** Data extract follows **
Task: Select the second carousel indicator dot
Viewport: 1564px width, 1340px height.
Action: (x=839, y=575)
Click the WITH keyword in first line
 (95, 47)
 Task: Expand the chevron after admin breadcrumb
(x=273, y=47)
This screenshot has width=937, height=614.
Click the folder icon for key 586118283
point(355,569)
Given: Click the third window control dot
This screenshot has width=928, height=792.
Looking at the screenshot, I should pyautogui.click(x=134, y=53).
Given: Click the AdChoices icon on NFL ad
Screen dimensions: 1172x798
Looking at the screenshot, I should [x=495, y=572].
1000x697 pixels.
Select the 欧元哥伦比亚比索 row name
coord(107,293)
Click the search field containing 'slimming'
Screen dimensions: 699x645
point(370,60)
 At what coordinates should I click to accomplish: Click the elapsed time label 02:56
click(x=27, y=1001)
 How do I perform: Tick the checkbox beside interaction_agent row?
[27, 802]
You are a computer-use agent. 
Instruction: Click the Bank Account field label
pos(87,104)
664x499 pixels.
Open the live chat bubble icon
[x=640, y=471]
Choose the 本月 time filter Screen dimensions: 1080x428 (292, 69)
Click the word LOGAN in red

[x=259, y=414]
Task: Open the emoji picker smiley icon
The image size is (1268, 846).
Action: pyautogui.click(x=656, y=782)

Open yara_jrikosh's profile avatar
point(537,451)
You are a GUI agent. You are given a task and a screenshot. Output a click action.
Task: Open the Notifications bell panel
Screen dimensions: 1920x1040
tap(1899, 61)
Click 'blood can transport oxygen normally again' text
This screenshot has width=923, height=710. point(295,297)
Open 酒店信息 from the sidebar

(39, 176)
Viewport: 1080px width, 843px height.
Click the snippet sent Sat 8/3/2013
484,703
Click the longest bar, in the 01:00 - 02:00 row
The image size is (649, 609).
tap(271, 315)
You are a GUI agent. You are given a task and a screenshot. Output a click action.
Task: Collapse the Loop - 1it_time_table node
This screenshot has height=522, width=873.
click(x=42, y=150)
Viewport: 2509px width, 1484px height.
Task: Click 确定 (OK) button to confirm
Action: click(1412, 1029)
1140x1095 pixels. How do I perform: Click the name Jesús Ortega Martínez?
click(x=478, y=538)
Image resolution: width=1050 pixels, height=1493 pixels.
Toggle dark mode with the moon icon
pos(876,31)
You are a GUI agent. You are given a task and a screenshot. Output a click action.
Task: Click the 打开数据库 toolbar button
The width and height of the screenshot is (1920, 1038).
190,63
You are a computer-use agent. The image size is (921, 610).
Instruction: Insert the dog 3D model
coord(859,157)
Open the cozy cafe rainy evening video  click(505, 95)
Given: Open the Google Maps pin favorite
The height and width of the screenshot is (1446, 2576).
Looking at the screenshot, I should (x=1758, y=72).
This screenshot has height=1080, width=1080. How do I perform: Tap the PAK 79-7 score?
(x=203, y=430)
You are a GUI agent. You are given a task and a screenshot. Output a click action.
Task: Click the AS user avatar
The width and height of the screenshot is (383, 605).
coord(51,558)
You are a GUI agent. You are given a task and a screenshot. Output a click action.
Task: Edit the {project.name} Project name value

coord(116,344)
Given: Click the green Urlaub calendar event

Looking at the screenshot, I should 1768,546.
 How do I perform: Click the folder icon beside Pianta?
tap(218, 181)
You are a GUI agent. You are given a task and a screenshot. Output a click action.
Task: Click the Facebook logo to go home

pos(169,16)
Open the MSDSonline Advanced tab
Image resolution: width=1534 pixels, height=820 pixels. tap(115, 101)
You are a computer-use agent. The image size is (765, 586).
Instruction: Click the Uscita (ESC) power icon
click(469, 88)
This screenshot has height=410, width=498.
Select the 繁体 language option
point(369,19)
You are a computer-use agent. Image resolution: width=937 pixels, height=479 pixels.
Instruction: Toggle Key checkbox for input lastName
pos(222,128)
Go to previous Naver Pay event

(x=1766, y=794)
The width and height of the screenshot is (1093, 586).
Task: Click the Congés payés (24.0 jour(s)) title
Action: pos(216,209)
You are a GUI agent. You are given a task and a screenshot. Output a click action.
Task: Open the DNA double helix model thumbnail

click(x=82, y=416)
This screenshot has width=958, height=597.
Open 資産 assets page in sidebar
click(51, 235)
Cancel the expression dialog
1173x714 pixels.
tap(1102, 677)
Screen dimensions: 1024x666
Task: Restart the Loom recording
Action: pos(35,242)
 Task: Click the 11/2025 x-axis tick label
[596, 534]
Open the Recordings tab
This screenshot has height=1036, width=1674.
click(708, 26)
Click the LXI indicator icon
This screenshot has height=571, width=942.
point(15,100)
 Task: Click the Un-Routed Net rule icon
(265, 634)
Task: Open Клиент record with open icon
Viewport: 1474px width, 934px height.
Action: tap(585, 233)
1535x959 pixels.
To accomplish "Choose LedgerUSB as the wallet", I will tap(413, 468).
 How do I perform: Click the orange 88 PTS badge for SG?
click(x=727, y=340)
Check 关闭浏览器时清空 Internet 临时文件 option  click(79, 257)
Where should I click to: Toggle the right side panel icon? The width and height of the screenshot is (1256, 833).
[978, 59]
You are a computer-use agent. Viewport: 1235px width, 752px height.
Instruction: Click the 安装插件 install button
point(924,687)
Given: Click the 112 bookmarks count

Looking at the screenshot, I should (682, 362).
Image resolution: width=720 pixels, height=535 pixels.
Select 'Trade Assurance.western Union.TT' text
** End of Data extract **
■ Exercise instructions
Restate the records word for word, leaving nothing out.

■ Completed exercise
Task: Select the second carousel indicator dot
Viewport: 1564px width, 1340px height.
Action: (x=839, y=575)
Click the WITH keyword in first line
 (95, 47)
 Task: Expand the chevron after admin breadcrumb
(x=273, y=47)
This screenshot has width=937, height=614.
Click the folder icon for key 586118283
point(355,569)
Given: Click the third window control dot
This screenshot has width=928, height=792.
Looking at the screenshot, I should pyautogui.click(x=134, y=53).
Given: Click the AdChoices icon on NFL ad
Screen dimensions: 1172x798
Looking at the screenshot, I should [x=495, y=572].
1000x697 pixels.
Select the 欧元哥伦比亚比索 row name
coord(107,293)
Click the search field containing 'slimming'
Screen dimensions: 699x645
point(370,60)
 At what coordinates should I click to accomplish: Click the elapsed time label 02:56
click(x=27, y=1001)
 How do I perform: Tick the checkbox beside interaction_agent row?
[27, 802]
You are a computer-use agent. 
Instruction: Click the Bank Account field label
pos(87,104)
664x499 pixels.
Open the live chat bubble icon
[x=640, y=471]
Choose the 本月 time filter Screen dimensions: 1080x428 (292, 69)
Click the word LOGAN in red

[x=259, y=414]
Task: Open the emoji picker smiley icon
The image size is (1268, 846).
Action: pyautogui.click(x=656, y=782)

Open yara_jrikosh's profile avatar
point(537,451)
You are a GUI agent. You are given a task and a screenshot. Output a click action.
Task: Open the Notifications bell panel
Screen dimensions: 1920x1040
tap(1899, 61)
Click 'blood can transport oxygen normally again' text
This screenshot has width=923, height=710. point(295,297)
Open 酒店信息 from the sidebar

(39, 176)
Viewport: 1080px width, 843px height.
Click the snippet sent Sat 8/3/2013
484,703
Click the longest bar, in the 01:00 - 02:00 row
The image size is (649, 609).
tap(271, 315)
You are a GUI agent. You are given a task and a screenshot. Output a click action.
Task: Collapse the Loop - 1it_time_table node
This screenshot has height=522, width=873.
click(x=42, y=150)
Viewport: 2509px width, 1484px height.
Task: Click 确定 (OK) button to confirm
Action: click(1412, 1029)
1140x1095 pixels. How do I perform: Click the name Jesús Ortega Martínez?
click(x=478, y=538)
Image resolution: width=1050 pixels, height=1493 pixels.
Toggle dark mode with the moon icon
pos(876,31)
You are a GUI agent. You are given a task and a screenshot. Output a click action.
Task: Click the 打开数据库 toolbar button
The width and height of the screenshot is (1920, 1038).
190,63
You are a computer-use agent. The image size is (921, 610).
Instruction: Insert the dog 3D model
coord(859,157)
Open the cozy cafe rainy evening video  click(505, 95)
Given: Open the Google Maps pin favorite
The height and width of the screenshot is (1446, 2576).
Looking at the screenshot, I should (x=1758, y=72).
This screenshot has height=1080, width=1080. How do I perform: Tap the PAK 79-7 score?
(x=203, y=430)
You are a GUI agent. You are given a task and a screenshot. Output a click action.
Task: Click the AS user avatar
The width and height of the screenshot is (383, 605).
coord(51,558)
You are a GUI agent. You are given a task and a screenshot. Output a click action.
Task: Edit the {project.name} Project name value

coord(116,344)
Given: Click the green Urlaub calendar event

Looking at the screenshot, I should 1768,546.
 How do I perform: Click the folder icon beside Pianta?
tap(218, 181)
You are a GUI agent. You are given a task and a screenshot. Output a click action.
Task: Click the Facebook logo to go home

pos(169,16)
Open the MSDSonline Advanced tab
Image resolution: width=1534 pixels, height=820 pixels. tap(115, 101)
You are a computer-use agent. The image size is (765, 586).
Instruction: Click the Uscita (ESC) power icon
click(469, 88)
This screenshot has height=410, width=498.
Select the 繁体 language option
point(369,19)
You are a computer-use agent. Image resolution: width=937 pixels, height=479 pixels.
Instruction: Toggle Key checkbox for input lastName
pos(222,128)
Go to previous Naver Pay event

(x=1766, y=794)
The width and height of the screenshot is (1093, 586).
Task: Click the Congés payés (24.0 jour(s)) title
Action: pos(216,209)
You are a GUI agent. You are given a task and a screenshot. Output a click action.
Task: Open the DNA double helix model thumbnail

click(x=82, y=416)
This screenshot has width=958, height=597.
Open 資産 assets page in sidebar
click(51, 235)
Cancel the expression dialog
1173x714 pixels.
tap(1102, 677)
Screen dimensions: 1024x666
Task: Restart the Loom recording
Action: pos(35,242)
 Task: Click the 11/2025 x-axis tick label
[596, 534]
Open the Recordings tab
This screenshot has height=1036, width=1674.
click(708, 26)
Click the LXI indicator icon
This screenshot has height=571, width=942.
point(15,100)
 Task: Click the Un-Routed Net rule icon
(265, 634)
Task: Open Клиент record with open icon
Viewport: 1474px width, 934px height.
Action: tap(585, 233)
1535x959 pixels.
To accomplish "Choose LedgerUSB as the wallet", I will tap(413, 468).
 How do I perform: Click the orange 88 PTS badge for SG?
click(x=727, y=340)
Check 关闭浏览器时清空 Internet 临时文件 option  click(79, 257)
Where should I click to: Toggle the right side panel icon? The width and height of the screenshot is (1256, 833).
[978, 59]
You are a computer-use agent. Viewport: 1235px width, 752px height.
Instruction: Click the 安装插件 install button
point(924,687)
Given: Click the 112 bookmarks count

Looking at the screenshot, I should (682, 362).
Image resolution: width=720 pixels, height=535 pixels.
Select 'Trade Assurance.western Union.TT' text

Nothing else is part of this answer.